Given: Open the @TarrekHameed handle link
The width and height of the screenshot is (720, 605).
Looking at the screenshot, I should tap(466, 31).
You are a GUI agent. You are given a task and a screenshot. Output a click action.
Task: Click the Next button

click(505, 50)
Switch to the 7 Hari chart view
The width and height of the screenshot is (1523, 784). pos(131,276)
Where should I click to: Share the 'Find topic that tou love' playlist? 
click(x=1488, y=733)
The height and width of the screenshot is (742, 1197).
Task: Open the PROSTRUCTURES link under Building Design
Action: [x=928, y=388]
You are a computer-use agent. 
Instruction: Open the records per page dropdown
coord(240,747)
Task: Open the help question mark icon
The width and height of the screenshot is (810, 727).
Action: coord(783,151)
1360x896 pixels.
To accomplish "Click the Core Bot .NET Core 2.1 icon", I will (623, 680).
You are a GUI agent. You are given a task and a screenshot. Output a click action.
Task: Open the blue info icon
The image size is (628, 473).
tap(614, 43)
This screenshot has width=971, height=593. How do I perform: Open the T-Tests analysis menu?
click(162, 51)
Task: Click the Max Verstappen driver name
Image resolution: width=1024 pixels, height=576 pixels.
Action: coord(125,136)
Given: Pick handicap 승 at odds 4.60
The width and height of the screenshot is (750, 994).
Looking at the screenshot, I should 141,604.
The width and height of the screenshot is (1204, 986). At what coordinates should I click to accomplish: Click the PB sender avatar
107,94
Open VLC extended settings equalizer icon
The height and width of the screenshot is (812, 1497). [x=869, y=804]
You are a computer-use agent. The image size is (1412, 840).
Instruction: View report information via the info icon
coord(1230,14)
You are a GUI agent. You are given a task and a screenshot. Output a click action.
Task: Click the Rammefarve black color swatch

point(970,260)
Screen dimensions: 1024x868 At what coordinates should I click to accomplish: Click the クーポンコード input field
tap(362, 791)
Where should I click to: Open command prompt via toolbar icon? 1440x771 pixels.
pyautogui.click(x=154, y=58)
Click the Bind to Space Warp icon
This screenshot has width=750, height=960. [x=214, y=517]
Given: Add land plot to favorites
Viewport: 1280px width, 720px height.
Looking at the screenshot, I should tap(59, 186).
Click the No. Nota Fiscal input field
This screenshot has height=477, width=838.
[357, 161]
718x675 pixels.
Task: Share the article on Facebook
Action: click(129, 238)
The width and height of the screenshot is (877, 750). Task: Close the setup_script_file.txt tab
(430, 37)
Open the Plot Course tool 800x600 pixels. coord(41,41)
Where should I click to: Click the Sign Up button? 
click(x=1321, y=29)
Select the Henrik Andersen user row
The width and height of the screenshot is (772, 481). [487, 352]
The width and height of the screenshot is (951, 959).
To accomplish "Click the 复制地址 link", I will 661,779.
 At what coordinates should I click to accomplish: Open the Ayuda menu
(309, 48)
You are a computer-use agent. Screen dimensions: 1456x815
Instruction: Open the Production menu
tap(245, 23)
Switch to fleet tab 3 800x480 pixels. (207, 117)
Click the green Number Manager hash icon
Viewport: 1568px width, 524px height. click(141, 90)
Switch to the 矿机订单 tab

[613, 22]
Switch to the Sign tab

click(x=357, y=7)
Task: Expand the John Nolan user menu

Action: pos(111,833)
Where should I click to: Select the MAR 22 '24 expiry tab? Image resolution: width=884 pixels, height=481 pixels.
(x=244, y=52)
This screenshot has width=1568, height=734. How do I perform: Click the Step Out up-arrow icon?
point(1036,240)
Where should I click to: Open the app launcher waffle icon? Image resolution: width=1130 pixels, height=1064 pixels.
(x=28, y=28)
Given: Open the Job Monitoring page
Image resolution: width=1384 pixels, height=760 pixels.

**EXERCISE**
Give the data again, exactly.

**EXERCISE SOLUTION**
Given: Open the @TarrekHameed handle link
The width and height of the screenshot is (720, 605).
Looking at the screenshot, I should tap(466, 31).
You are a GUI agent. You are given a task and a screenshot. Output a click action.
Task: Click the Next button

click(505, 50)
Switch to the 7 Hari chart view
The width and height of the screenshot is (1523, 784). pos(131,276)
Where should I click to: Share the 'Find topic that tou love' playlist? 
click(x=1488, y=733)
The height and width of the screenshot is (742, 1197).
Task: Open the PROSTRUCTURES link under Building Design
Action: [x=928, y=388]
You are a computer-use agent. 
Instruction: Open the records per page dropdown
coord(240,747)
Task: Open the help question mark icon
The width and height of the screenshot is (810, 727).
Action: coord(783,151)
1360x896 pixels.
To accomplish "Click the Core Bot .NET Core 2.1 icon", I will (623, 680).
You are a GUI agent. You are given a task and a screenshot. Output a click action.
Task: Open the blue info icon
The image size is (628, 473).
tap(614, 43)
This screenshot has width=971, height=593. How do I perform: Open the T-Tests analysis menu?
click(162, 51)
Task: Click the Max Verstappen driver name
Image resolution: width=1024 pixels, height=576 pixels.
Action: coord(125,136)
Given: Pick handicap 승 at odds 4.60
The width and height of the screenshot is (750, 994).
Looking at the screenshot, I should 141,604.
The width and height of the screenshot is (1204, 986). At what coordinates should I click to accomplish: Click the PB sender avatar
107,94
Open VLC extended settings equalizer icon
The height and width of the screenshot is (812, 1497). [x=869, y=804]
You are a computer-use agent. The image size is (1412, 840).
Instruction: View report information via the info icon
coord(1230,14)
You are a GUI agent. You are given a task and a screenshot. Output a click action.
Task: Click the Rammefarve black color swatch

point(970,260)
Screen dimensions: 1024x868 At what coordinates should I click to accomplish: Click the クーポンコード input field
tap(362, 791)
Where should I click to: Open command prompt via toolbar icon? 1440x771 pixels.
pyautogui.click(x=154, y=58)
Click the Bind to Space Warp icon
This screenshot has width=750, height=960. [x=214, y=517]
Given: Add land plot to favorites
Viewport: 1280px width, 720px height.
Looking at the screenshot, I should tap(59, 186).
Click the No. Nota Fiscal input field
This screenshot has height=477, width=838.
[357, 161]
718x675 pixels.
Task: Share the article on Facebook
Action: click(129, 238)
The width and height of the screenshot is (877, 750). Task: Close the setup_script_file.txt tab
(430, 37)
Open the Plot Course tool 800x600 pixels. coord(41,41)
Where should I click to: Click the Sign Up button? 
click(x=1321, y=29)
Select the Henrik Andersen user row
The width and height of the screenshot is (772, 481). [487, 352]
The width and height of the screenshot is (951, 959).
To accomplish "Click the 复制地址 link", I will 661,779.
 At what coordinates should I click to accomplish: Open the Ayuda menu
(309, 48)
You are a computer-use agent. Screen dimensions: 1456x815
Instruction: Open the Production menu
tap(245, 23)
Switch to fleet tab 3 800x480 pixels. (207, 117)
Click the green Number Manager hash icon
Viewport: 1568px width, 524px height. click(141, 90)
Switch to the 矿机订单 tab

[613, 22]
Switch to the Sign tab

click(x=357, y=7)
Task: Expand the John Nolan user menu

Action: pos(111,833)
Where should I click to: Select the MAR 22 '24 expiry tab? Image resolution: width=884 pixels, height=481 pixels.
(x=244, y=52)
This screenshot has width=1568, height=734. How do I perform: Click the Step Out up-arrow icon?
point(1036,240)
Where should I click to: Open the app launcher waffle icon? Image resolution: width=1130 pixels, height=1064 pixels.
(x=28, y=28)
Given: Open the Job Monitoring page
Image resolution: width=1384 pixels, height=760 pixels.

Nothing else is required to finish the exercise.